Opinião: Chega de TV só com brancos, é preciso negros também
Por Miguel Arcanjo Prado
A ausência de negros na novela “Segundo Sol”, que estreou nesta semana na Globo no horário das 21h, levantou a discussão na sociedade brasileira sobre a necessidade da representatividade negra na teledramaturgia.
Discussão esta que não pode ficar restrita aos folhetins e séries, mas deve abarcar a televisão brasileira como um todo. Afinal, quem aparece na TV serve de referência na construção de imagens associadas ao sucesso.
Levantamento feito pelo UOL, em reportagem de Gilvan Marques, apontou que negros são apenas 8% dos personagens nas atuais novelas da Globo, do SBT e da Record. Número irrisório diante de 55% da população brasileira de afrodescendentes: gente que se declara preta ou parda segundo o IBGE.

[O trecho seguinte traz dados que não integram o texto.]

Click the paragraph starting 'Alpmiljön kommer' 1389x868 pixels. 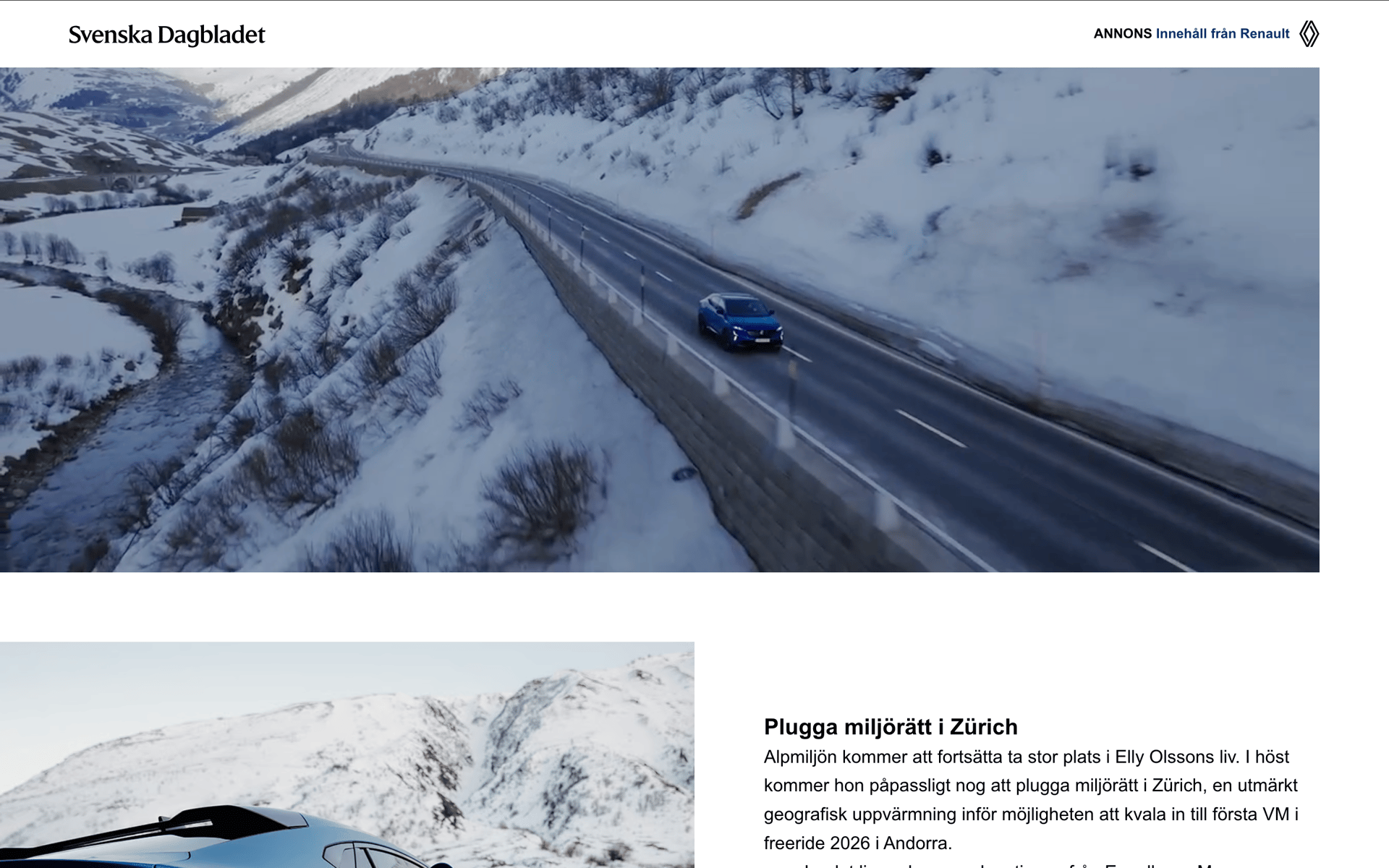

Na trama global de João Emanuel Carneiro que se passa na Bahia, Estado mais negro do país onde 80% da população é afrodescendente, segundo dados de 2017 do IBGE, é gritante a quantidade baixíssima de elenco negro.
Na lista de mais de duas dezenas de personagens do folhetim constam apenas quatro atores negros.
Estes papéis negros têm tramas paralelas e, infelizmente, ainda são personagens estereotipados: Roberta Rodrigues faz Doralice, herdeira de um terreiro de candomblé, Danilo Ferreira é Acácio, líder de uma ocupação, enquanto que Fabrício Boliveira é o motorista Roberval, que tem caso com a empregada e a patroa, e Claudia Di Moura é a empregada Zefa.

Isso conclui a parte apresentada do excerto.